WORK TO COMPLETE
Please find every line of the listing below where "Given" occurs and copy it.

== Segment start ==

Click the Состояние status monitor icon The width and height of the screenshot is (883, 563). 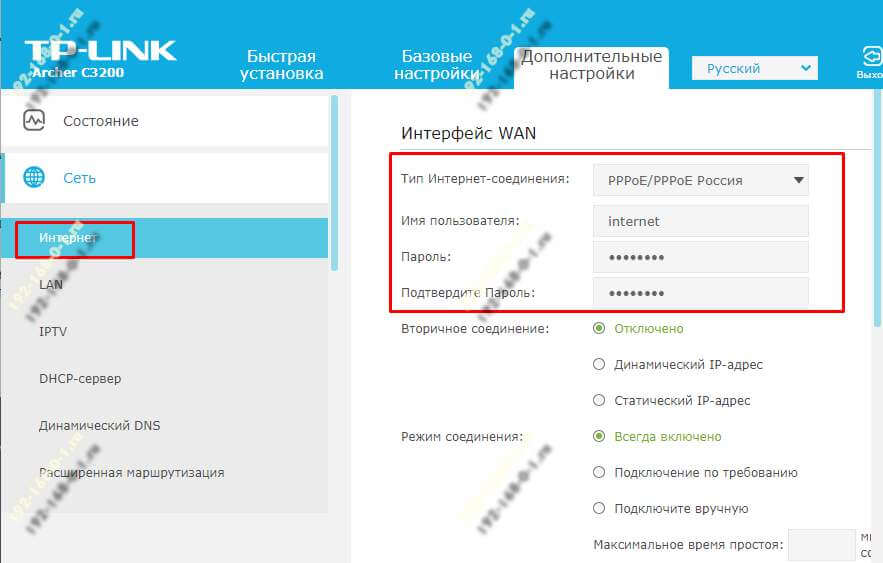(x=34, y=120)
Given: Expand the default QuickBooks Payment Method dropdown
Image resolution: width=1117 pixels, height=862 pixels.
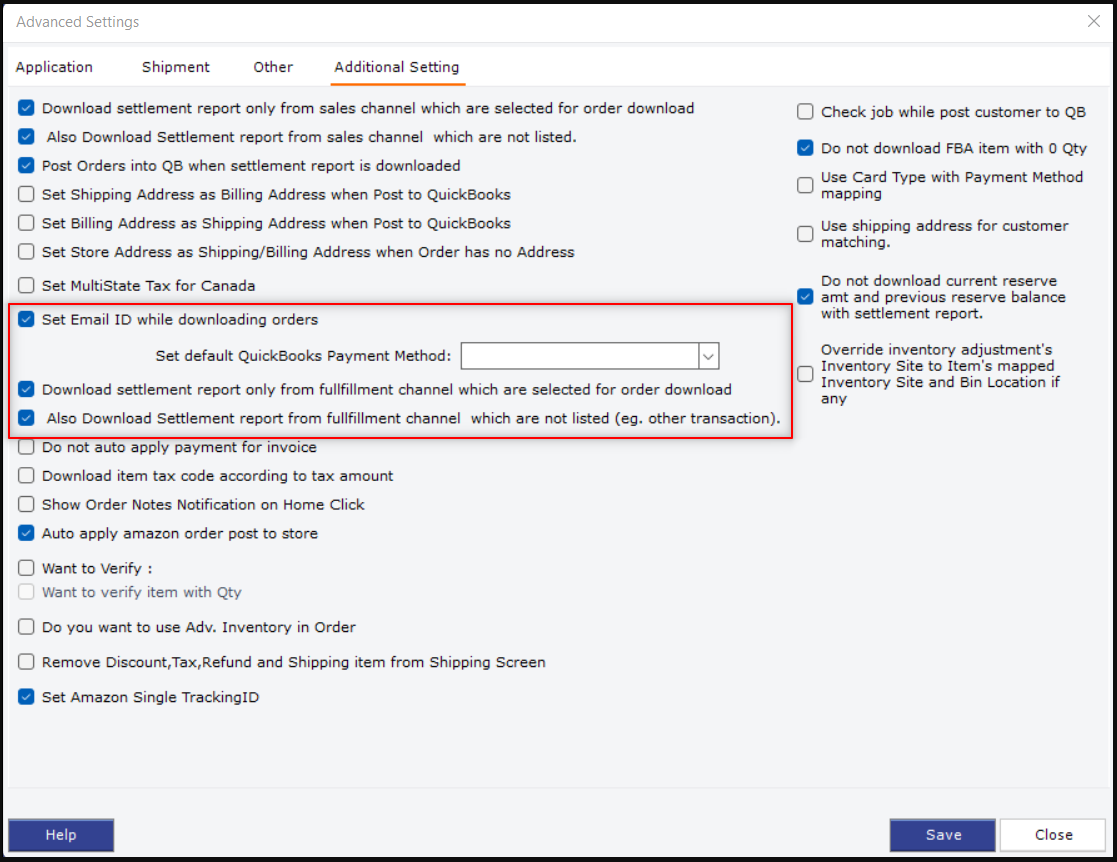Looking at the screenshot, I should (x=708, y=356).
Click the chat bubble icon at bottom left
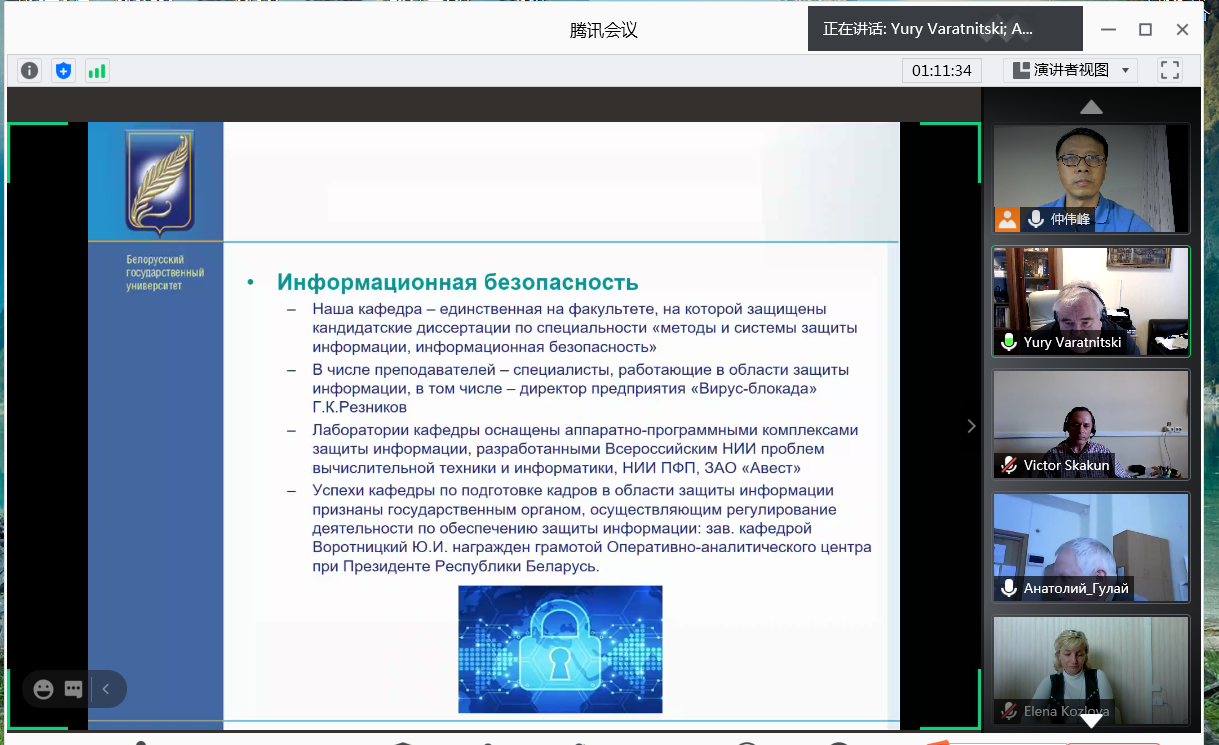Image resolution: width=1219 pixels, height=745 pixels. pos(73,689)
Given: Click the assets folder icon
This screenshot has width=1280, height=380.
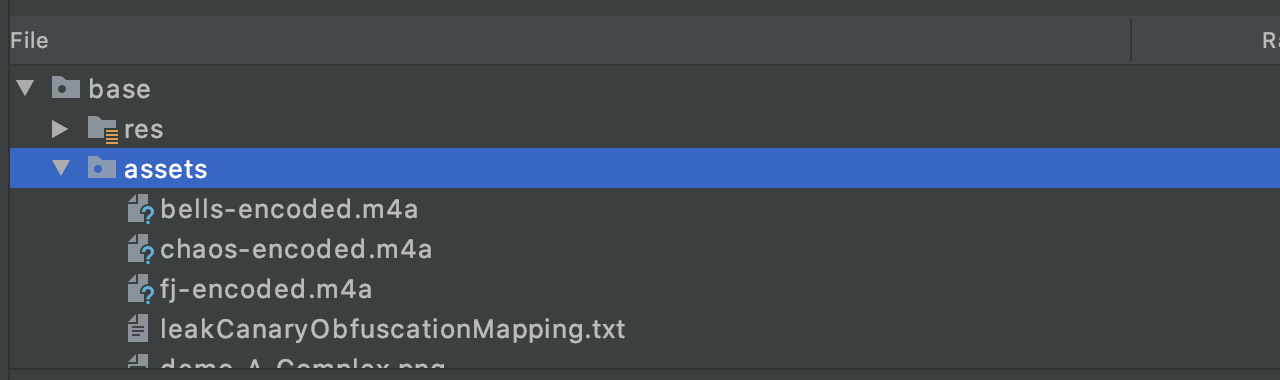Looking at the screenshot, I should (x=102, y=167).
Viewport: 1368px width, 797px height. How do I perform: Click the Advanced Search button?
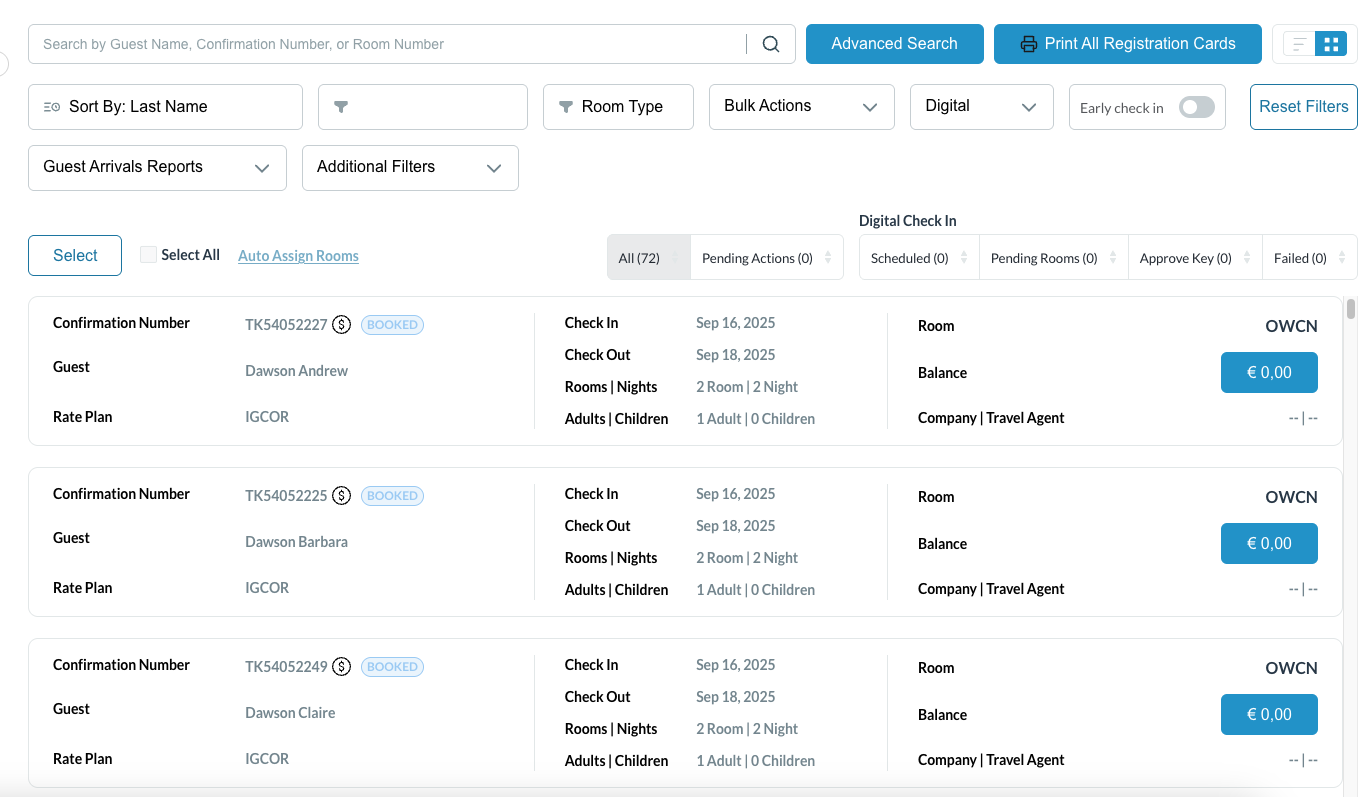894,44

== Segment end ==

SOLUTION TO THE PROBLEM
Given: Expand the default QuickBooks Payment Method dropdown
Given: Click the assets folder icon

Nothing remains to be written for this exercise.